[Provided entries Boundary: Start]

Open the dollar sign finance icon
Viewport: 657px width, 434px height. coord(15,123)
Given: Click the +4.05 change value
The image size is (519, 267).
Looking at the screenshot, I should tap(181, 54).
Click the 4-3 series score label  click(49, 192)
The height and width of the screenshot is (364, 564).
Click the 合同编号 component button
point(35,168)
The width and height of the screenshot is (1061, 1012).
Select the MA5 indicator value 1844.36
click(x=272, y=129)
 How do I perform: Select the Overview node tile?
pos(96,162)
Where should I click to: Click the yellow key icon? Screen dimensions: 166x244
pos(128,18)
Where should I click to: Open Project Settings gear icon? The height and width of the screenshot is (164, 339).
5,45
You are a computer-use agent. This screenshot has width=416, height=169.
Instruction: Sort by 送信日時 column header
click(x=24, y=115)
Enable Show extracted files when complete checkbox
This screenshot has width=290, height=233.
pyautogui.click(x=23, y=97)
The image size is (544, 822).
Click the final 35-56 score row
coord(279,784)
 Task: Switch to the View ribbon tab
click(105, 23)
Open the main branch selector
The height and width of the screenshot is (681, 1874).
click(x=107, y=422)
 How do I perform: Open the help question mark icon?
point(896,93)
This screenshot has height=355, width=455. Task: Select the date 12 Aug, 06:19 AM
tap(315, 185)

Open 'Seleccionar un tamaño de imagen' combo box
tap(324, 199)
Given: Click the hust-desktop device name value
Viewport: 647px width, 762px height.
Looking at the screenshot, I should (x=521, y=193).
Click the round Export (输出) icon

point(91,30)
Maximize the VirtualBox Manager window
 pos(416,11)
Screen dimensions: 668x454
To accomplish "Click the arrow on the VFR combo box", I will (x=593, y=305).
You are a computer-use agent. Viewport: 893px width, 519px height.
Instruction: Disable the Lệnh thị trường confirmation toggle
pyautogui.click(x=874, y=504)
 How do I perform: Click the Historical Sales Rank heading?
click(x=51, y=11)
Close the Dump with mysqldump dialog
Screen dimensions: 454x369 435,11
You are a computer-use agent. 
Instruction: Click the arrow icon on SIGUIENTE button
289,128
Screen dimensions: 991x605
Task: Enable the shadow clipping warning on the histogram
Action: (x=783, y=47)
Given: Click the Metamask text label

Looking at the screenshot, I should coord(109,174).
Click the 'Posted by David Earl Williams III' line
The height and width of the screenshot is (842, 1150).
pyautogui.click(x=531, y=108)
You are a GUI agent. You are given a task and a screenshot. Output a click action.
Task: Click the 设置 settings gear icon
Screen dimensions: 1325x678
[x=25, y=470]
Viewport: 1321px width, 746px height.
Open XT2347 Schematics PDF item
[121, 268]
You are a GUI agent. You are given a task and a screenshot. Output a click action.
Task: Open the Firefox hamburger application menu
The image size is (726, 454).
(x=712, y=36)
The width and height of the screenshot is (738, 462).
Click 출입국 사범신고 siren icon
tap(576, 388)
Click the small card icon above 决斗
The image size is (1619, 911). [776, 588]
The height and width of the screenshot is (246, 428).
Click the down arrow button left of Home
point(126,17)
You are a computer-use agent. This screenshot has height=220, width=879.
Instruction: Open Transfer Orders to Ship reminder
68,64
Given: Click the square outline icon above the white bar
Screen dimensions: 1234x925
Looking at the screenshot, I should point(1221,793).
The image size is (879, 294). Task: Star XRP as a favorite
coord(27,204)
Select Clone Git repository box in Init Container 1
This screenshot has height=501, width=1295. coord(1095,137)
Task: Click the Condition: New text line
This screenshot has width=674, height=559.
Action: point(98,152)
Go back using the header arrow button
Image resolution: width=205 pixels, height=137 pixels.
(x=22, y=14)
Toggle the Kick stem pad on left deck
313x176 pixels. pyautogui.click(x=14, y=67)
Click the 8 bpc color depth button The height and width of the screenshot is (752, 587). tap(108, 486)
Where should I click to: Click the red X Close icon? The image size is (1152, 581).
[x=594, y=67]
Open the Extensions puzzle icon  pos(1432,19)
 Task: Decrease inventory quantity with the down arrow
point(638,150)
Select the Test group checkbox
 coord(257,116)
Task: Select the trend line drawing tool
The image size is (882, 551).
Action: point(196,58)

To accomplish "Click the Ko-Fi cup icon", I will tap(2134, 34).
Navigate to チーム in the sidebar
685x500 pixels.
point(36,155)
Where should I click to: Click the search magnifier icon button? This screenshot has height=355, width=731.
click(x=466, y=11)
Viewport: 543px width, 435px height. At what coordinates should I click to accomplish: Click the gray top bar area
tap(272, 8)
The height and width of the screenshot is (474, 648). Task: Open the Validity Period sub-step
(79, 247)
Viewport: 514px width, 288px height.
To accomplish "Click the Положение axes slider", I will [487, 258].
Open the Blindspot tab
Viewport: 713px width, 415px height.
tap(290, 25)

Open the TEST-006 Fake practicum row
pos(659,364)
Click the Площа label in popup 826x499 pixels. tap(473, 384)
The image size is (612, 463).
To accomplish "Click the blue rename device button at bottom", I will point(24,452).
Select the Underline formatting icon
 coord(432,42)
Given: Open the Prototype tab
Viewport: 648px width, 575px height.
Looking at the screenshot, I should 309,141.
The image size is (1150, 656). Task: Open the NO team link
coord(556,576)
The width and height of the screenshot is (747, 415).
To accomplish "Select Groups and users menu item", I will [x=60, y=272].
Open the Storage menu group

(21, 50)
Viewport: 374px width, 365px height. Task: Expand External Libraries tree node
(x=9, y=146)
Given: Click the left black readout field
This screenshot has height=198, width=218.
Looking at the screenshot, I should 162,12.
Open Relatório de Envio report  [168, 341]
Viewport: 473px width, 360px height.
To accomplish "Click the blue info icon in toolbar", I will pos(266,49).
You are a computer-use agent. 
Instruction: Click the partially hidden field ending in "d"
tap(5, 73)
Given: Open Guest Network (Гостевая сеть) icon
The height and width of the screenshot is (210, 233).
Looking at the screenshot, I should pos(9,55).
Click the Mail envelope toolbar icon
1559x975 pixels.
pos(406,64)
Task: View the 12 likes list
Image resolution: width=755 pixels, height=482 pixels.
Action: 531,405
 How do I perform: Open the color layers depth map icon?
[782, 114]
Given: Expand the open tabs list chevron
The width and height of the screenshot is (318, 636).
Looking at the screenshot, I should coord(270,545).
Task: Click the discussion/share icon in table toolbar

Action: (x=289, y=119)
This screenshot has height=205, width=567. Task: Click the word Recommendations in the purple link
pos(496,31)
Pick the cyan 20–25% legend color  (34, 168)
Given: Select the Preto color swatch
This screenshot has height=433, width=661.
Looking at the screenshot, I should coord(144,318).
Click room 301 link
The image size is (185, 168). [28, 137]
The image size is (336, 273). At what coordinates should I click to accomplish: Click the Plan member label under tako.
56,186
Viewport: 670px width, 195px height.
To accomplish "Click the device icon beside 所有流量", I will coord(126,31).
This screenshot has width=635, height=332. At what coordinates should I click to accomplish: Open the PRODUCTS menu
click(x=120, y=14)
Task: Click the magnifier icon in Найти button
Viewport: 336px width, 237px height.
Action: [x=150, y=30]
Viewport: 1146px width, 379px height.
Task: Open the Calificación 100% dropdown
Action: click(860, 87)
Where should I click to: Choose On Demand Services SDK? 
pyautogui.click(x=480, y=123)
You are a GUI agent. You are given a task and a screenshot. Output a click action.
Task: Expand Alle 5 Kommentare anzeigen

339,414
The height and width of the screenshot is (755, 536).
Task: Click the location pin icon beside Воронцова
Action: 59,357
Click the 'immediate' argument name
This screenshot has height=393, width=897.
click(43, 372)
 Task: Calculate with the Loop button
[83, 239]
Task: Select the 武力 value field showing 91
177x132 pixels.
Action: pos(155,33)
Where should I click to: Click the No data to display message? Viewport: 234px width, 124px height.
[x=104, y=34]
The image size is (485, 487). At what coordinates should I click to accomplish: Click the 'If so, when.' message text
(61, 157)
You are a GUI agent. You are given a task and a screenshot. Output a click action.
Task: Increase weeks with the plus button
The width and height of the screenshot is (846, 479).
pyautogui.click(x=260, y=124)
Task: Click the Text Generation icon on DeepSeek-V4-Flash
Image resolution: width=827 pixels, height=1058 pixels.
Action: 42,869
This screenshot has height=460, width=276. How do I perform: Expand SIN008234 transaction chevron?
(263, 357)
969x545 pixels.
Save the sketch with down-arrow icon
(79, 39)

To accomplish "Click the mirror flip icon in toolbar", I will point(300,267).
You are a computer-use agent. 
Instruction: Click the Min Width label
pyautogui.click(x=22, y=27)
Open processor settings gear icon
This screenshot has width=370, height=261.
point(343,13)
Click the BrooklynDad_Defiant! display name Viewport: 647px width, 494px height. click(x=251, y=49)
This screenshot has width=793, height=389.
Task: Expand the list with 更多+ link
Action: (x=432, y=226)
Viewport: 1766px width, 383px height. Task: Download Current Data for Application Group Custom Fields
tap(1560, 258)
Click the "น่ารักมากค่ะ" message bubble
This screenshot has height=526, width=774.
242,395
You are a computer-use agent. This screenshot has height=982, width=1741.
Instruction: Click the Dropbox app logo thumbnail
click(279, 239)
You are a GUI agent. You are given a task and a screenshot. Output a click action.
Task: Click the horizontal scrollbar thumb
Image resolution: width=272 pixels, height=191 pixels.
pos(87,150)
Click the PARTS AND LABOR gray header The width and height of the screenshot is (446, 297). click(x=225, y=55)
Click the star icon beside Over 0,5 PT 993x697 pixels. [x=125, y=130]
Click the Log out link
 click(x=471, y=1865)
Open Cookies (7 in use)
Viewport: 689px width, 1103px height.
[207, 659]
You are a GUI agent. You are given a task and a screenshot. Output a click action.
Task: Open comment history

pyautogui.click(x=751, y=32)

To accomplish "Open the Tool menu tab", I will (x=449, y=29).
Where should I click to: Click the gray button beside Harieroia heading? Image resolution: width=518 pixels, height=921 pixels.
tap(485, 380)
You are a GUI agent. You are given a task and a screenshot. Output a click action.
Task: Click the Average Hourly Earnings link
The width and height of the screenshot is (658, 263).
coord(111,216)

[Provided entries Boundary: End]

- [Work request] From the records above, print exactly the lines that run from the line with "Viewport: 1321px width, 746px height." to the line with "Task: Click the Condition: New text line", inclusive.

- [Answer to this task]
Viewport: 1321px width, 746px height.
Open XT2347 Schematics PDF item
[121, 268]
You are a GUI agent. You are given a task and a screenshot. Output a click action.
Task: Open the Firefox hamburger application menu
The image size is (726, 454).
(x=712, y=36)
The width and height of the screenshot is (738, 462).
Click 출입국 사범신고 siren icon
tap(576, 388)
Click the small card icon above 决斗
The image size is (1619, 911). [776, 588]
The height and width of the screenshot is (246, 428).
Click the down arrow button left of Home
point(126,17)
You are a computer-use agent. This screenshot has height=220, width=879.
Instruction: Open Transfer Orders to Ship reminder
68,64
Given: Click the square outline icon above the white bar
Screen dimensions: 1234x925
Looking at the screenshot, I should point(1221,793).
The image size is (879, 294). Task: Star XRP as a favorite
coord(27,204)
Select Clone Git repository box in Init Container 1
This screenshot has height=501, width=1295. coord(1095,137)
Task: Click the Condition: New text line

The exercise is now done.